Your goal:
Rewrite part of the material below as a Markdown table with the columns "Index" and "Text", giving each line its own numbered row and omitting blank lines. Begin at the line that contains "You are a GUI" and stop after the line that contains "The image size is (1121, 795).".

Provided records:

---------------

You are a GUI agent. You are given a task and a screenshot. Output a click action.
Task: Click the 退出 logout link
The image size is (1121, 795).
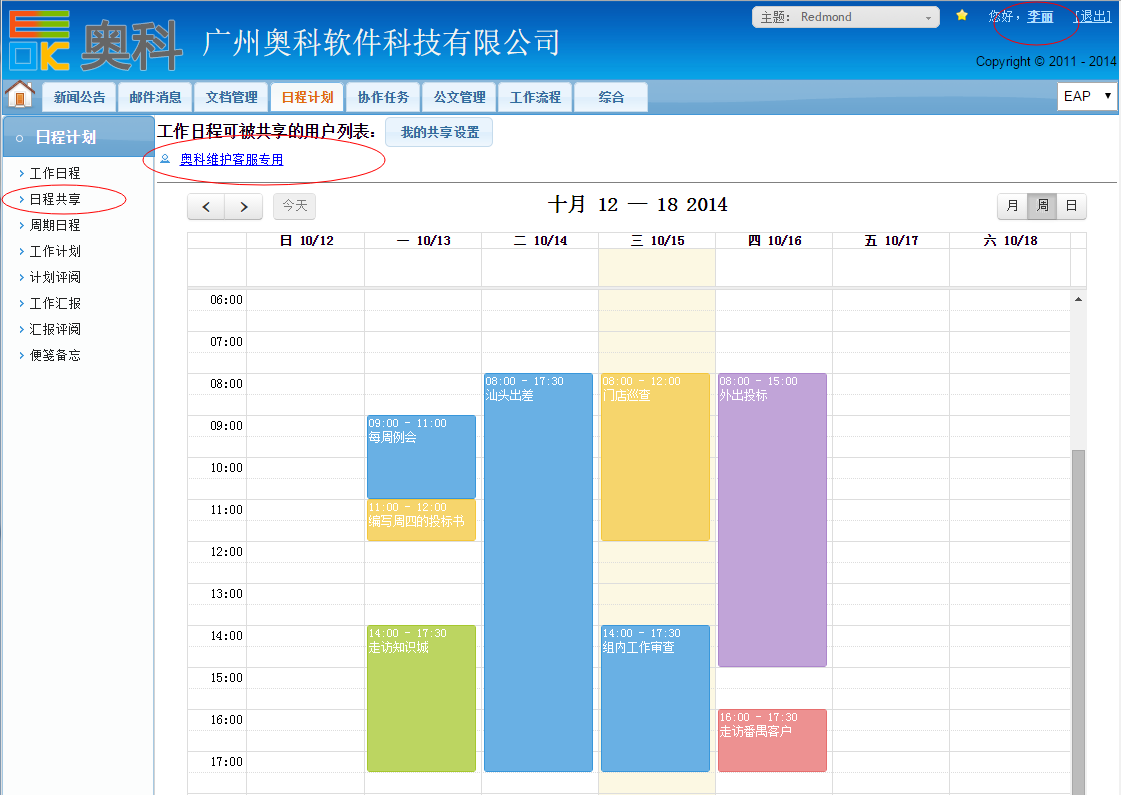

---------------

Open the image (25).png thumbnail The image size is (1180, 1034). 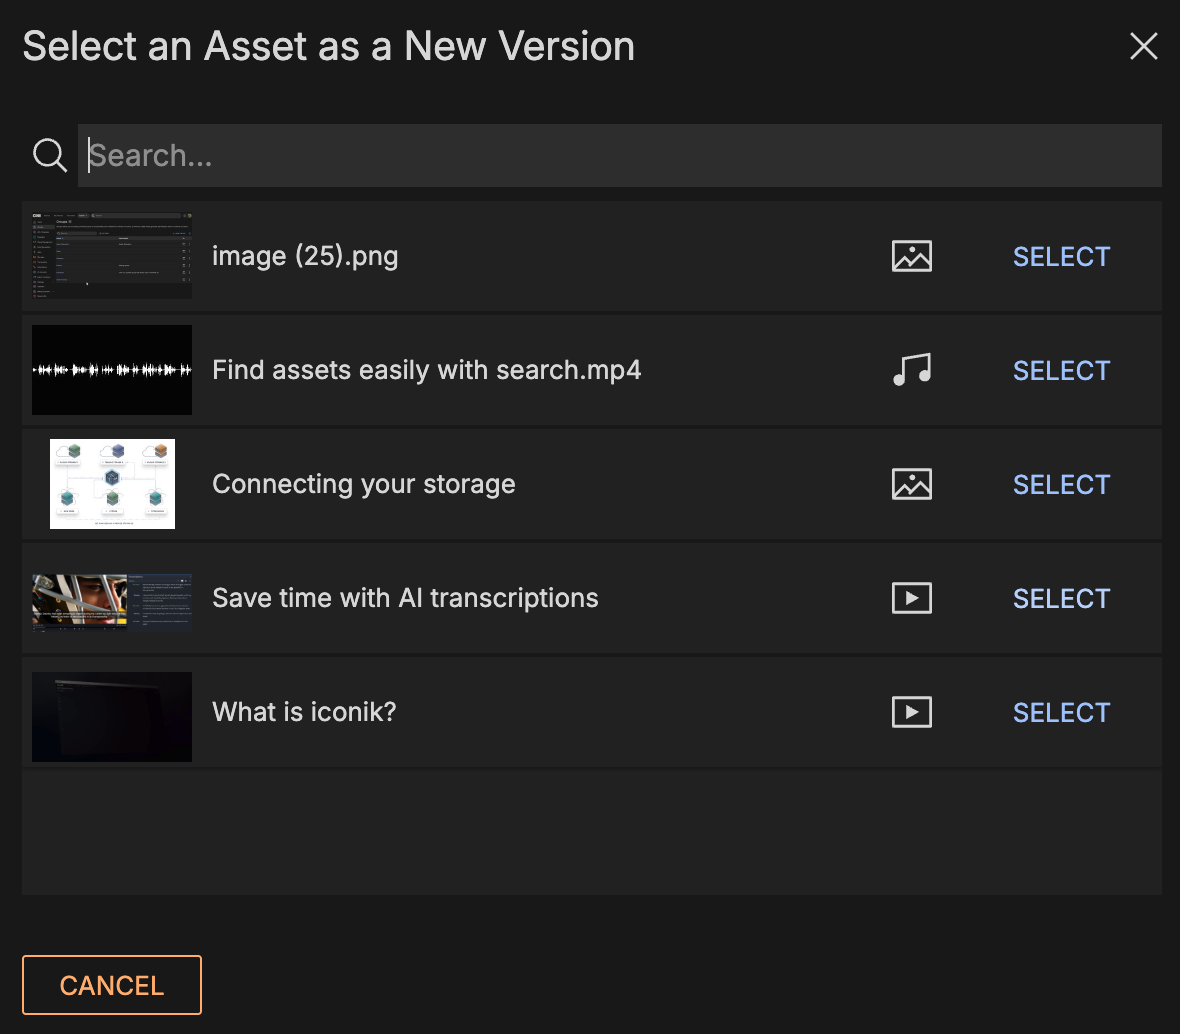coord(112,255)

---------------

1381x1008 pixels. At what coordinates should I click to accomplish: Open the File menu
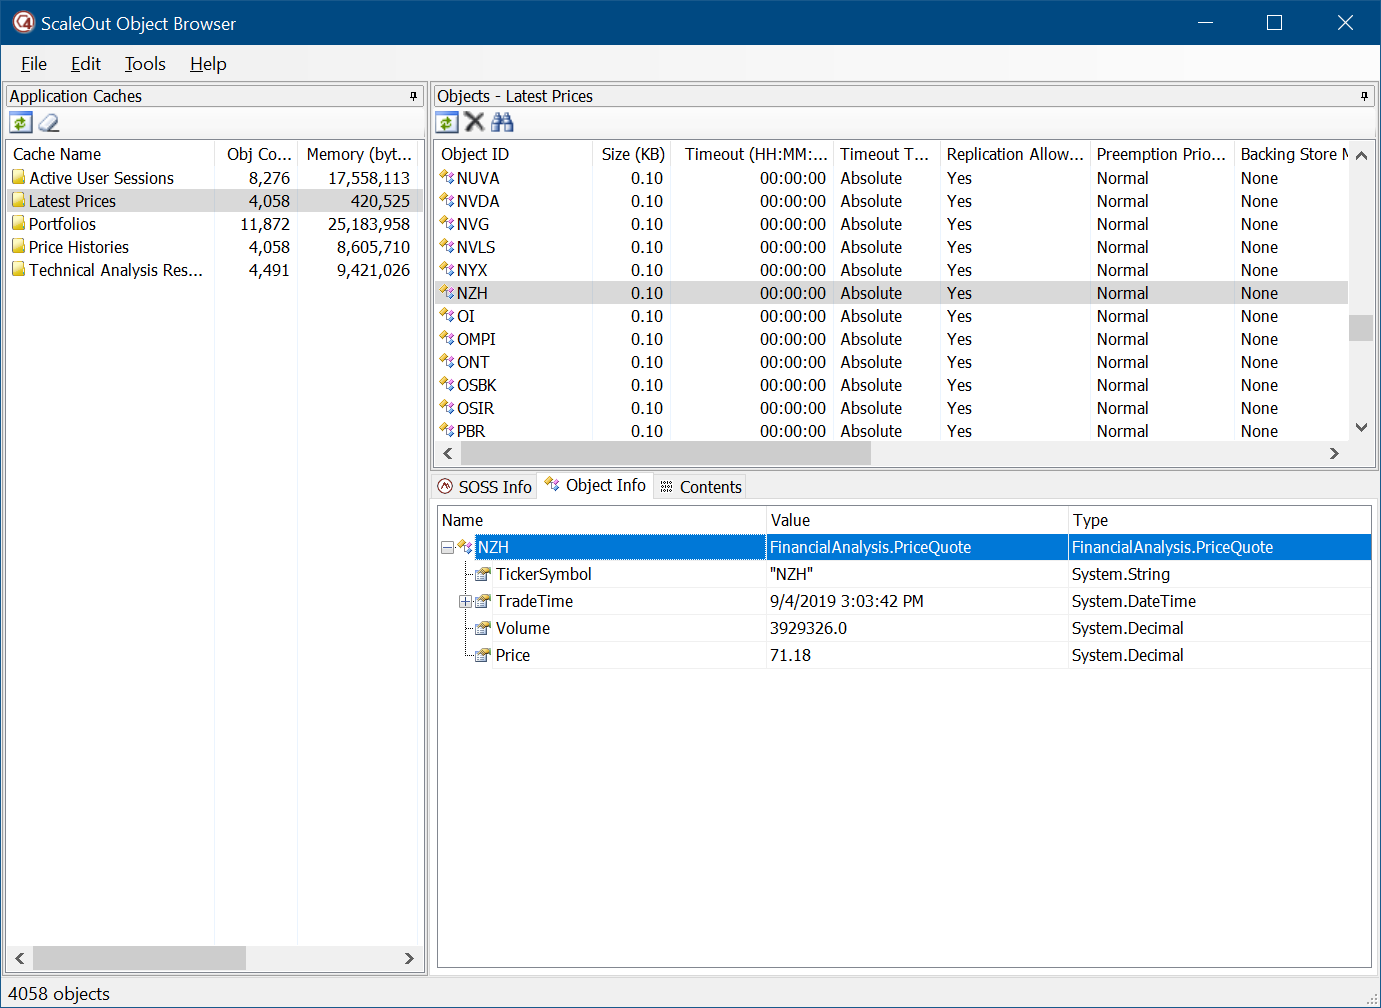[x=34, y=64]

---------------

Final result:
| Index | Text |
|---|---|
| 1 | You are a GUI agent. You are given a task and a screenshot. Output a click action. |
| 2 | Task: Click the 退出 logout link |
| 3 | The image size is (1121, 795). |